Es en esta dirección que operan los títulos de los primeros tres capítulos de Formas de volver a casa: el primero, “Personajes secundarios”, recupera la historia de la infancia, es decir, de los personajes que no son protagonistas de la historia, pero que en la novela de Zambra salen de su rol secundario y abren la novela, ocupando un lugar preponderante; el segundo capítulo, “La literatura de los padres”, presenta esta versión oficial de la historia y los modos en que el narrador-personaje adulto intenta leer su pasado más allá de las marcas que esa versión plasmó en su memoria; en el tercer capítulo, titulado “La literatura de los hijos”, ensayará esa nueva versión propia, acorde a su generación.

En la novela, la escritura asume una dimensión vital; se evidencia un apego muy fuerte del escritor con aquello que produce: “Porque en la novela que quiero escribir ellos se encuentran. Necesito que se encuentren” (63). A lo largo de muchos pasajes, la novela construye la escritura, y también la lectura, como instancias reveladoras donde busca respuestas que permiten dilucidar asuntos de la vida. Así, en este mismo capítulo, cuando no logra escribir, el narrador comienza a leer Madame Bovary, en un afán por recurrir a los libros “como si en ellos latiera algo propio” (57). Una escena clave en este sentido es aquella en que ve en una plaza a una mujer leyendo y se empeña en ver su cara, pero ella queda tapada por el libro, con lo cual concluye: “Leer es cubrirse la cara. Y escribir es mostrarla” (66). Mediante una metonimia, que condensa todos los rasgos de la identidad de una persona en su cara, el narrador expresa el grado de exposición que representa para él la escritura. En ella él expone su vida, su identidad.

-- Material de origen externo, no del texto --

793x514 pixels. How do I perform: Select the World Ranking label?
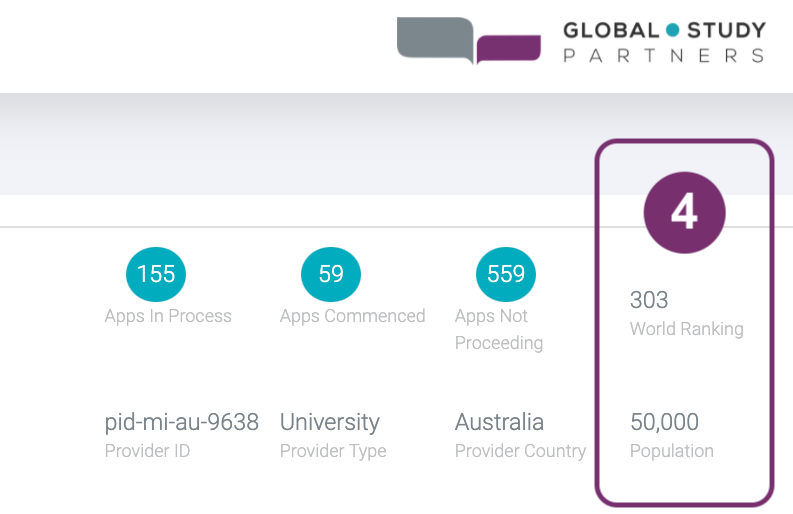(686, 328)
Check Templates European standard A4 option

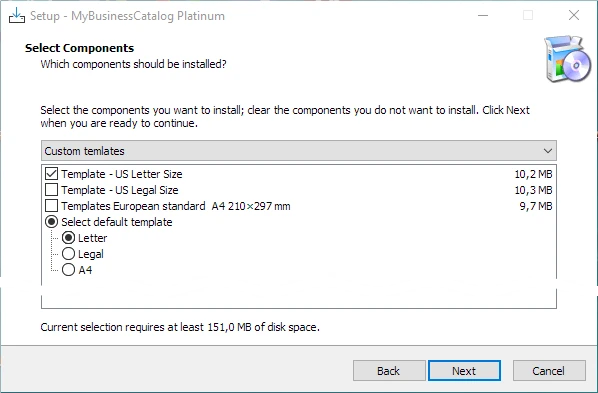pos(51,206)
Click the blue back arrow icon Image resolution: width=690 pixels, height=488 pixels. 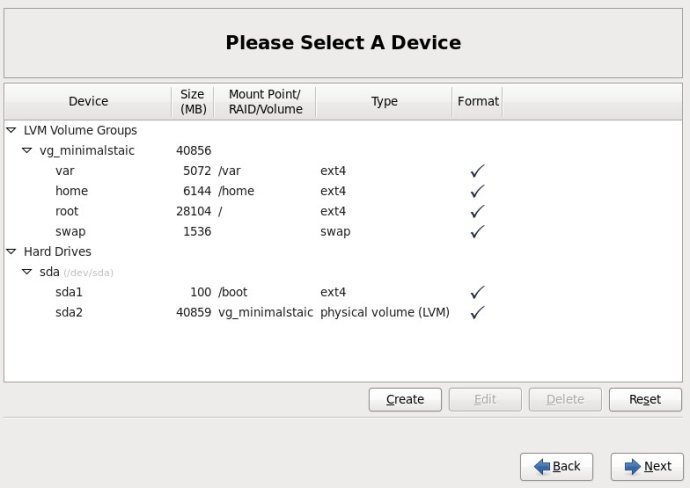[x=542, y=466]
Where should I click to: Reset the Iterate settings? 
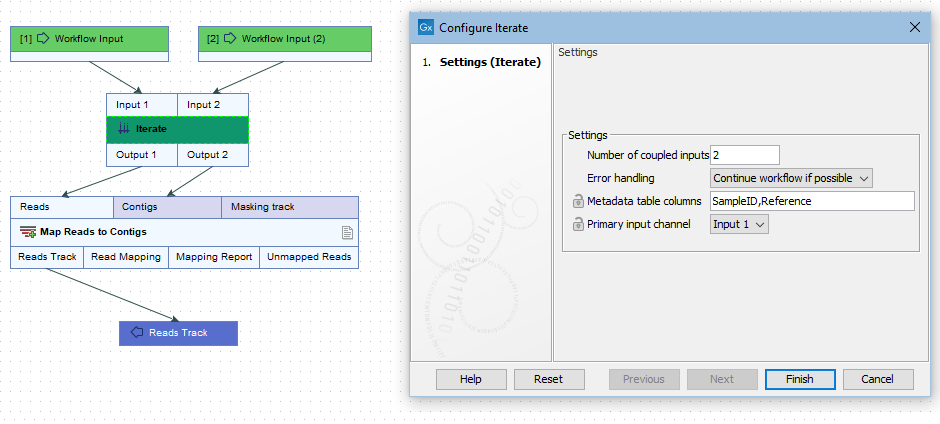click(x=548, y=379)
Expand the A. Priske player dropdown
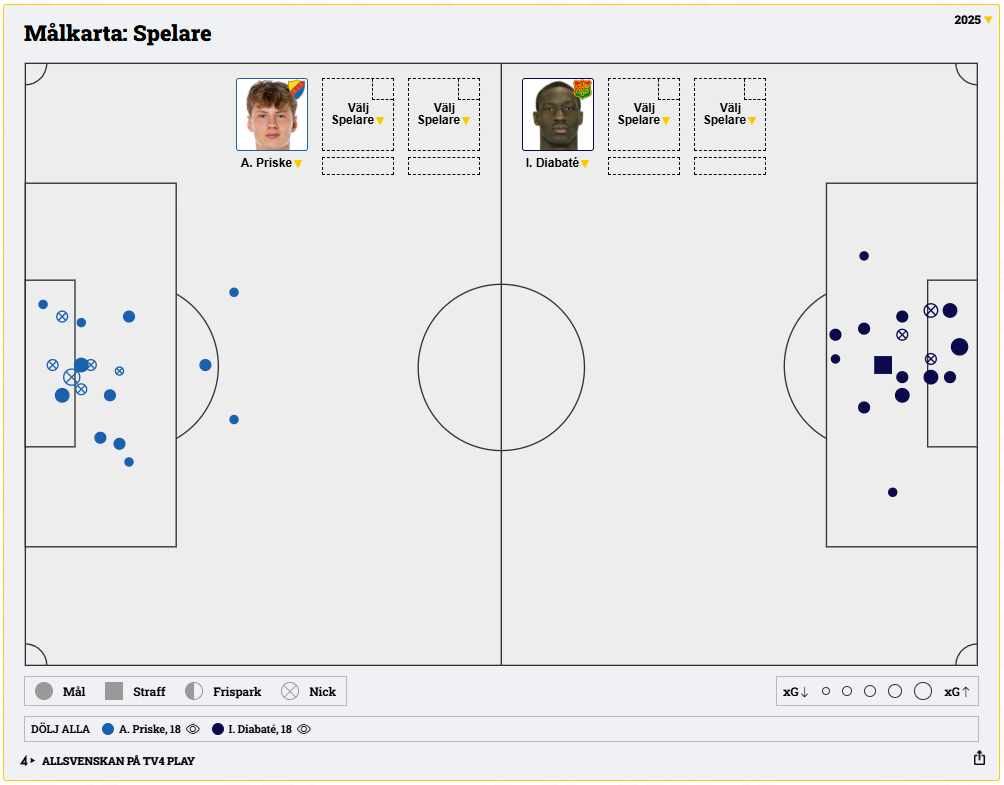Screen dimensions: 1004x785 click(297, 163)
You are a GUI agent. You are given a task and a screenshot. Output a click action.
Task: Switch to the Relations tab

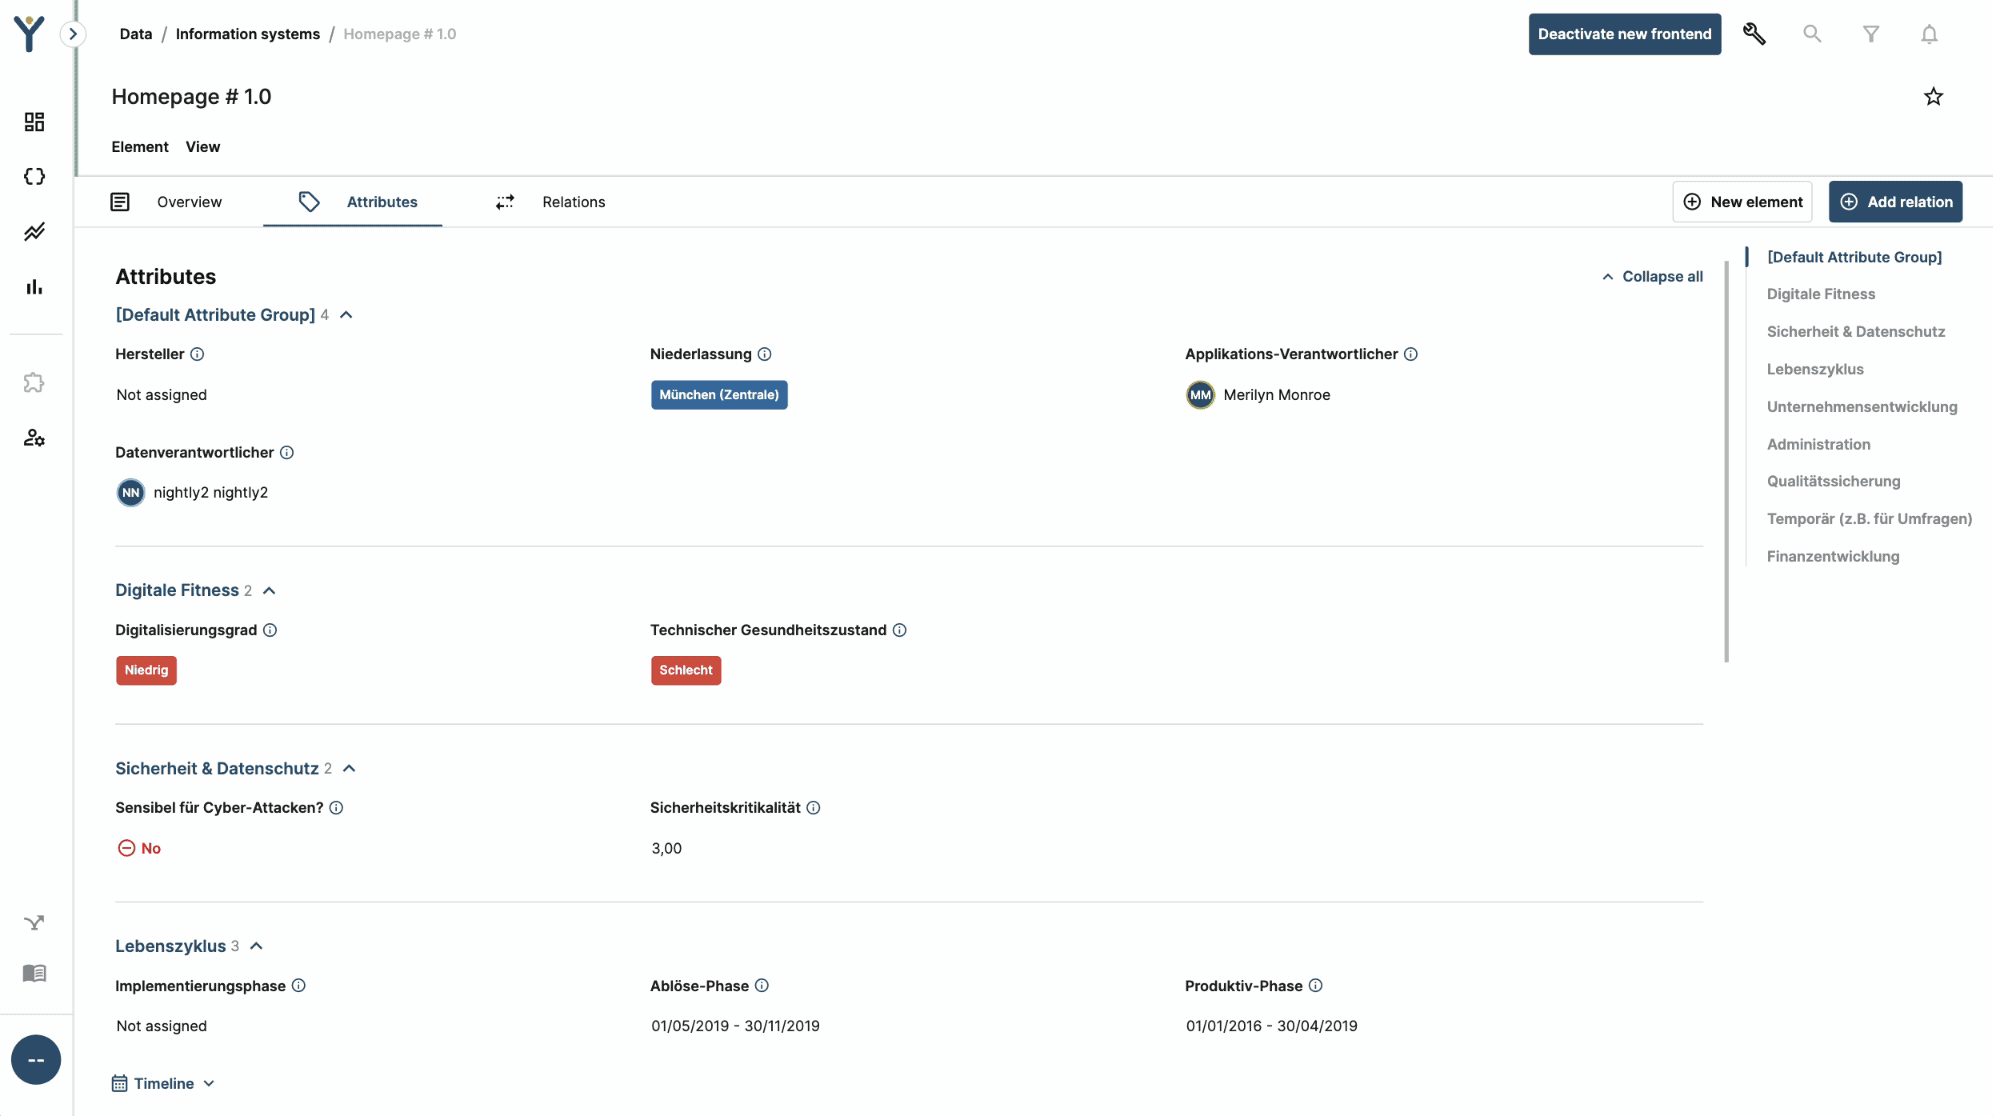[x=573, y=202]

Por eso, para el narrador, la preocupación por aquello que escribe no se limita meramente a lo textual, sino que él sabe que en su escritura está buscando decir algo sobre su vida. Quiere alejarse de las versiones impuestas y ya cerradas (“No quiero hablar de inocencia ni de culpa (…)”, 64) para decir algo nuevo sobre aquello que hasta ahora ha permanecido en silencio (“(…) quiero nada más que iluminar algunos rincones, los rincones donde estábamos”, 64). Se trata de superar la penumbra de la infancia y mostrar los rincones donde él y su generación se desplegaban, poner al descubierto escenas suyas que no han sido retratadas aún por concebirlas como secundarias. Por lo tanto, escritura y memoria están estrechamente vinculadas.

Sin embargo, el narrador entiende que ese ejercicio de memoria conlleva una dificultad, pues implica rescatar recuerdos y darles alguna forma: “Me siento demasiado cerca de lo que cuento. He abusado de algunos recuerdos, he saqueado la memoria, y también, en cierto modo, he inventado demasiado” (64). Aquí el narrador exhibe, como ya se dijo, los procedimientos autoficcionales de los que debe hacer uso: la autoficción sirve como un recurso para narrar su pasado autobiográfico, rellenando con ficción los vacíos de sentido y aquello que se escabulle a la memoria.